3U Lithuanian CubeSat satellite

LituanicaSAT-2 is a 3U Lithuanian CubeSat satellite launched on a Polar Satellite Launch Vehicle. This mission is led by Vilnius University in cooperation with NanoAvionics and is a part of the international "QB50" mission. LituanicaSAT-2 is an in-orbit technology demonstration mission during which the propulsion system prototype for small satellites will be tested. The satellite was deployed in Sun-synchronous orbit at an altitude of 475 km.

== "QB50" mission ==
LituanicaSAT-2 is a part of a network of 50 nano-satellites called "QB50" (EU 7FP project) led by Von Karman Institute, Belgium. The science objective of the mission is to carry out long term measurements of key parameters and constituents in yet largely unexplored lower thermosphere and ionosphere. The "QB50" mission is intended to demonstrate the possibility of launching a network of 50 CubeSats built by Universities Teams all over the world as a primary payload on a low-cost launch vehicle to perform first-class science. Another purposes of the QB50 project is to achieve a sustained and affordable access to space for small scale research space missions and planetary exploration.

The scientific purpose of LituanicaSAT-2 mission as a part of "QB50" is to provide long-term multipoint, in-situ measurements. The contribution of the LituanicaSAT-2 is to accomplish the molecular Oxygen measurements Flux-Φ-Probe Experiment (FIPEX).

== LituanicaSAT-2 mission objectives ==
- In-orbit demonstration of propulsion system prototype developed by NanoAvionics according to contract with Vilnius University. The experiment is to demonstrate the orbital maneuvering and drag compensation capabilities of a 3U CubeSat using an integral green monopropellant micro-thruster. The idea behind this experiment is to increase TRL of small satellite micro propulsion which will be developed as commercial product.
- Test of the data uplink and downlink capability between CubeSats and remotely piloted aircraft systems (RPAS). The purpose of the experiment is to determine technical challenges associated with RPAS and CubeSat radio communication and prove the feasibility of such networks.

== LituanicaSAT-2 technical overview ==
LituanicaSAT-2 is consisting of three main modules: a science unit with the FIPEX (Flux-Φ-Probe Experiment) sensor for "QB50", a functional unit with NanoAvionics Command and Service module plus power unit and an experimental unit with the "green" propulsion system.

LituanicaSAT-2 is commanded by NanoAvionics SatBus 3C1 which is a main system bus unit based on high-performance, low power consumption STM ARM Cortex 32 bit architecture that integrates 3 in 1 functionality on a single board. The propulsion sub-system is designed to provide 0.3N thrust and up to 200 m/s of delta V. The fuel used is a contemporary green monopropellant fuel blend based on ammonium dinitramide (ADN). It gives 252 s of Isp, has a density of 1.24 g/cm^{3} with a chamber temperature of 1600 °C. Key fuel selection factors were non-toxicity, stability and benign handling properties at the same time giving very similar or even better performance as a worldwide proven hydrazine monopropellants. Current TRL is at level 5/6.

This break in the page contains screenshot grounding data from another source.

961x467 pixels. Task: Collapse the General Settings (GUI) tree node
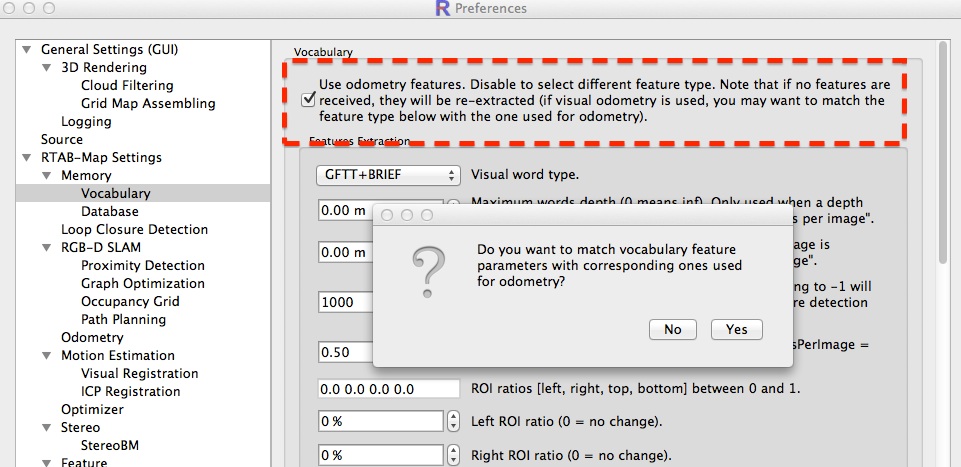coord(27,50)
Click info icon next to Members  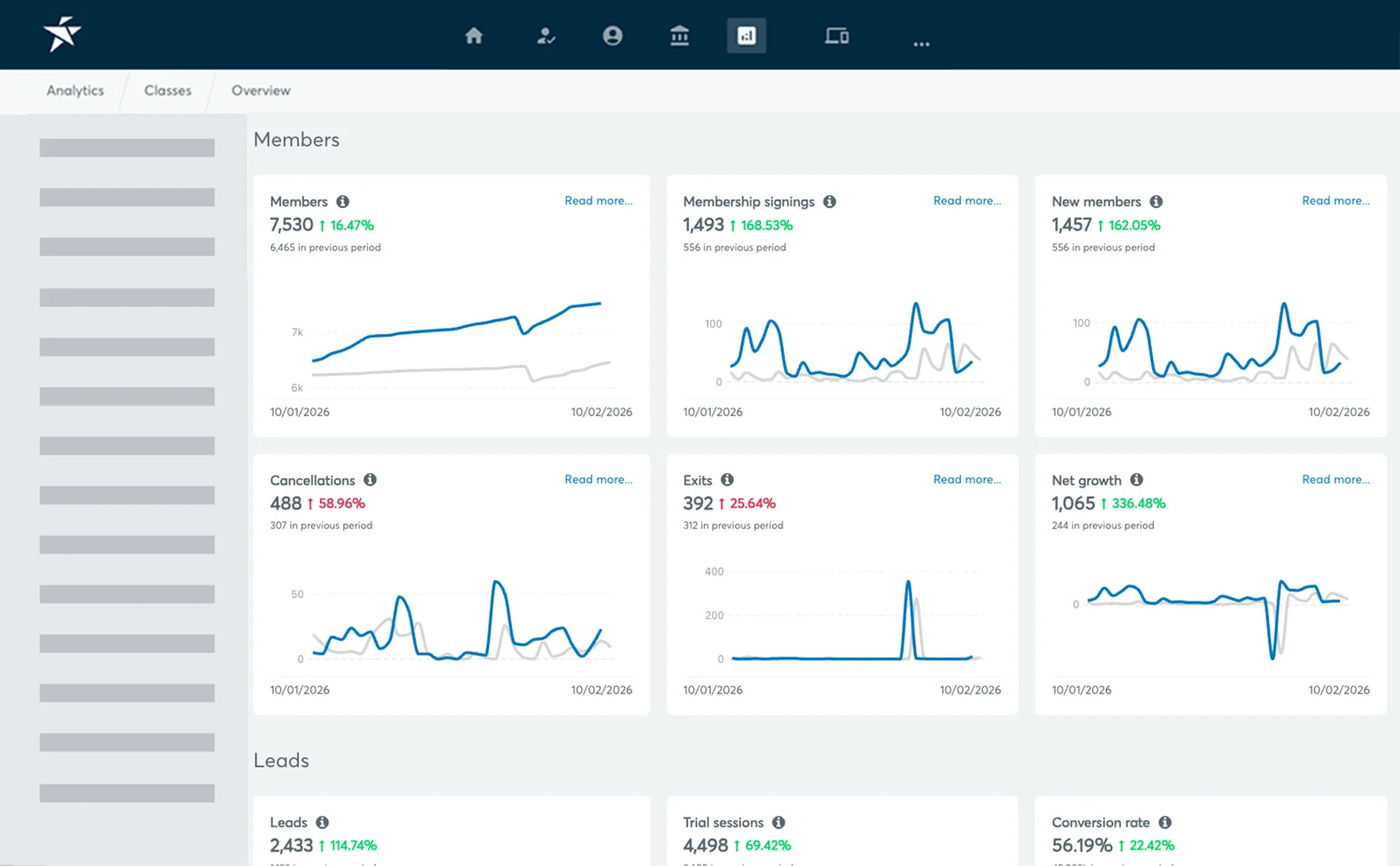tap(343, 201)
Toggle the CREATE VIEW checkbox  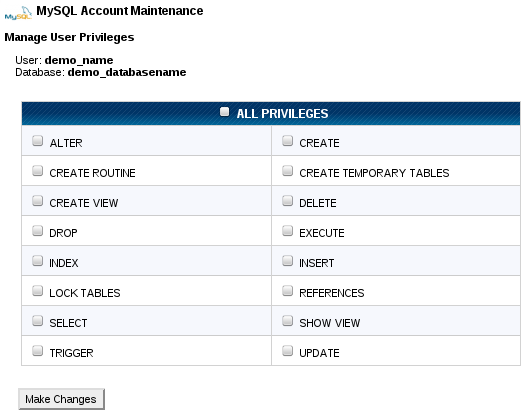(x=38, y=201)
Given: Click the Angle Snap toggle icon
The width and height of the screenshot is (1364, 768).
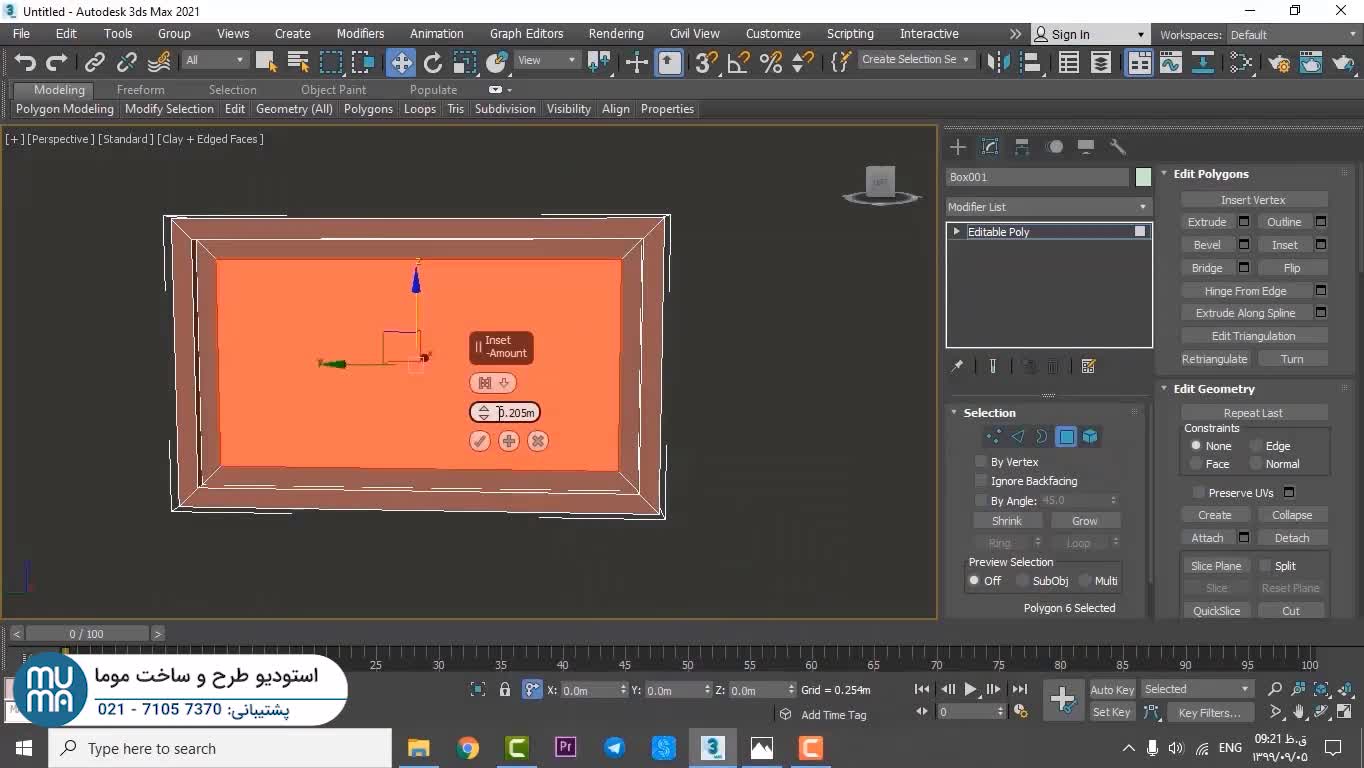Looking at the screenshot, I should point(739,63).
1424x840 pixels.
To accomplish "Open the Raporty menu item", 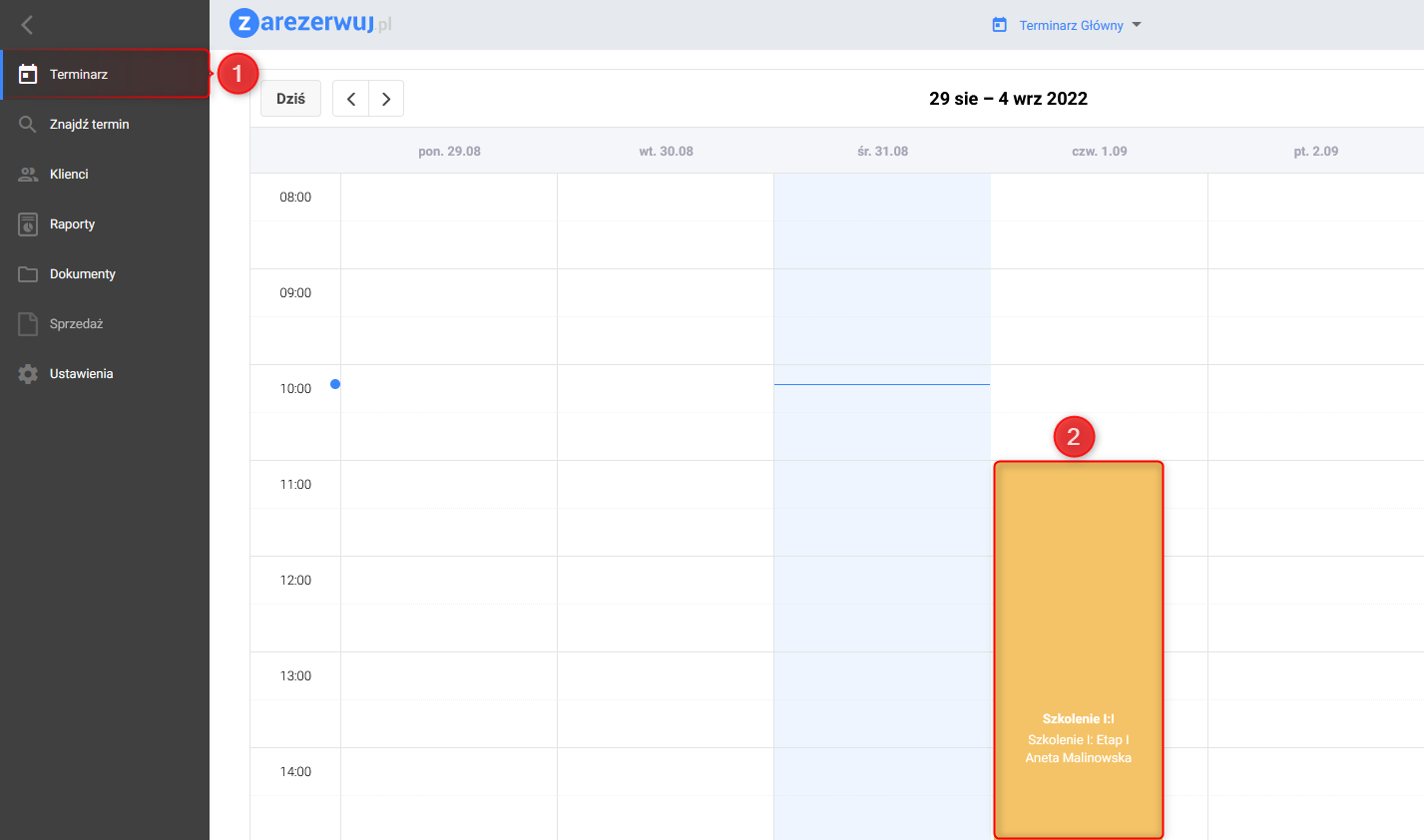I will 73,224.
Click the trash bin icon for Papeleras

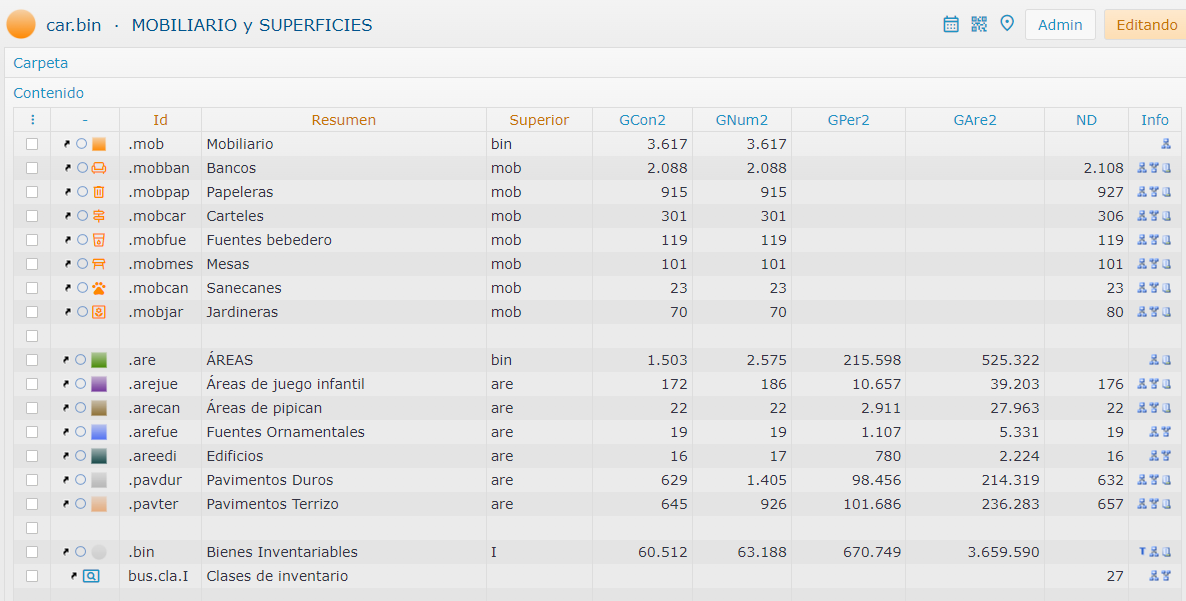[x=99, y=192]
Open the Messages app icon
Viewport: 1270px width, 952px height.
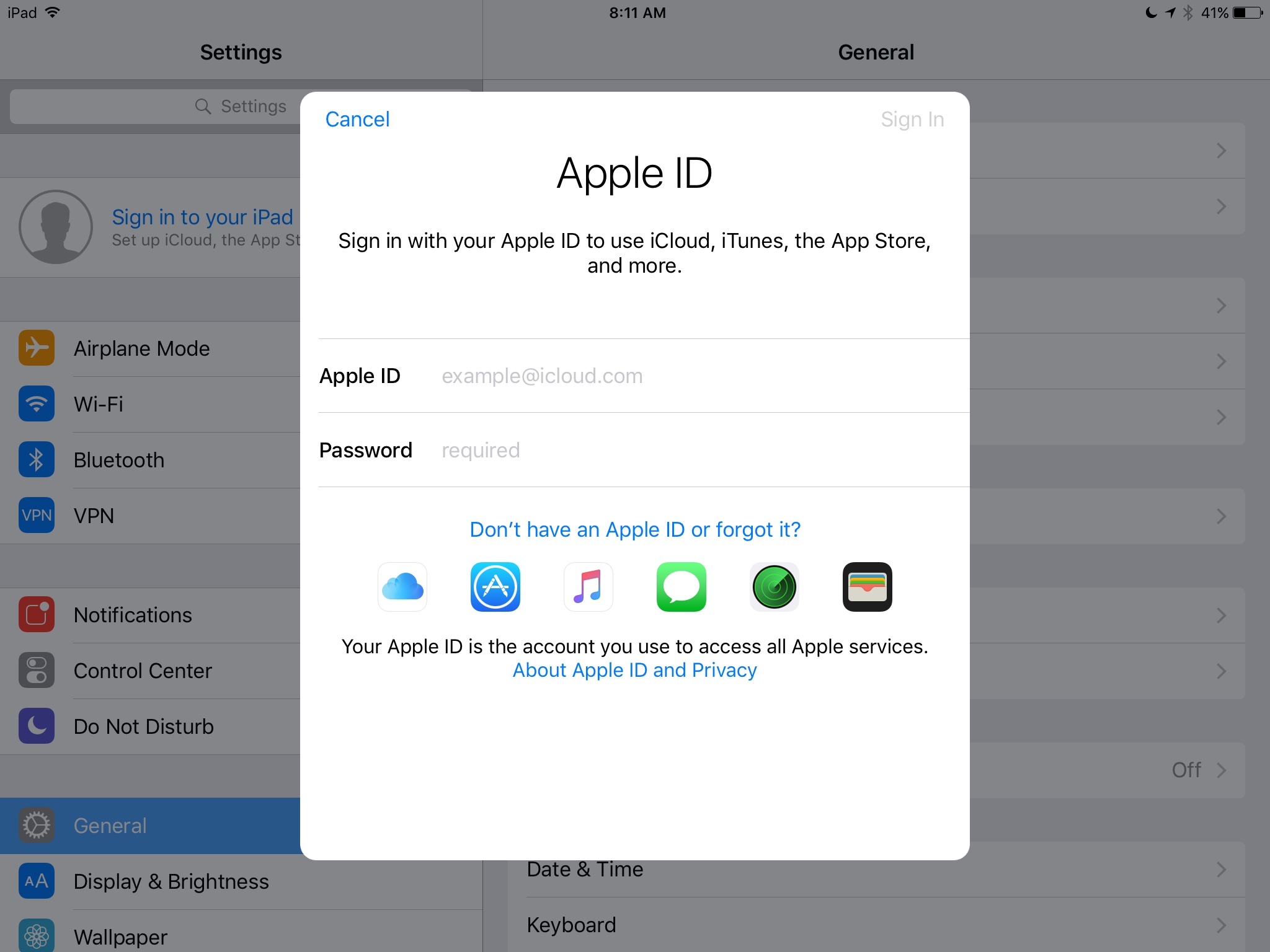[682, 586]
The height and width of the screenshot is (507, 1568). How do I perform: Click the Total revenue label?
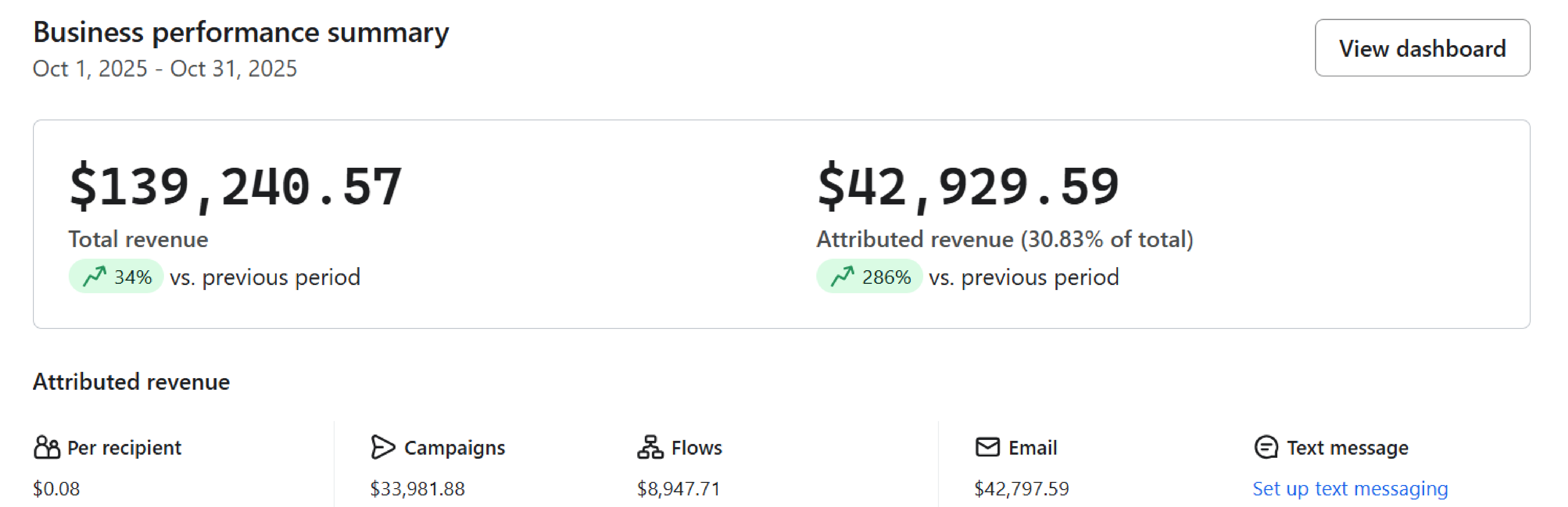[138, 239]
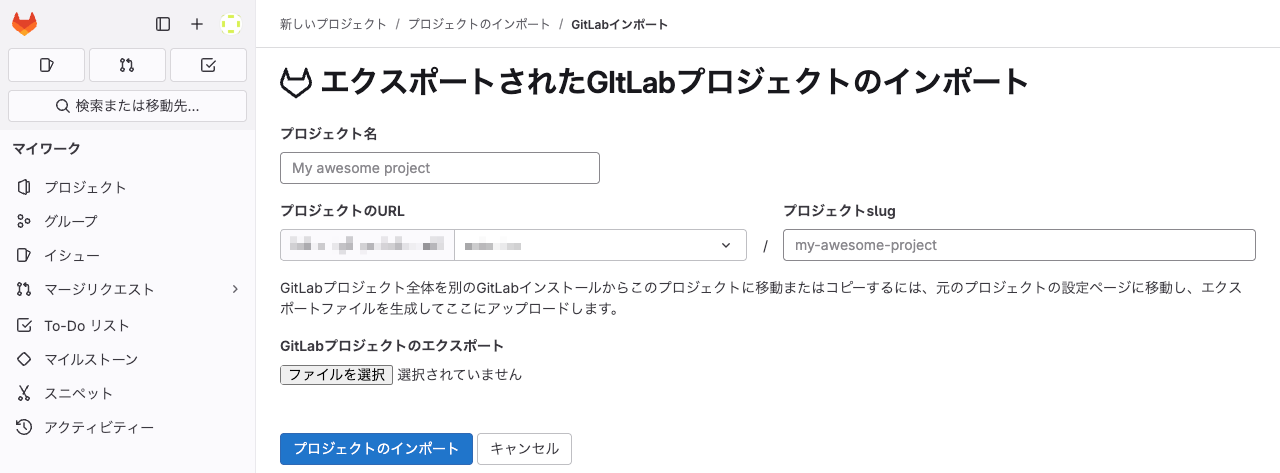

The power generation of LituanicaSAT-2 is provided by 4 fixed and 4 deployable mono crystalline silicon solar panels custom designed and manufactured by NanoAvionics. The panels are able to reach an efficiency of 20%.

LituanicaSAT-2 structure is custom designed by NanoAvionics and manufactured locally. The structure is made of 7075 aluminium alloy with hard anodized surfaces. Some of LituanicaSAT-2 parts were 3D-printed using special materials approved for aerospace industry.

==Launch==
On 23 June 2017, the satellite was launched into Sun-synchronous orbit via PSLV. The propulsion tests were successfully executed on 5 July.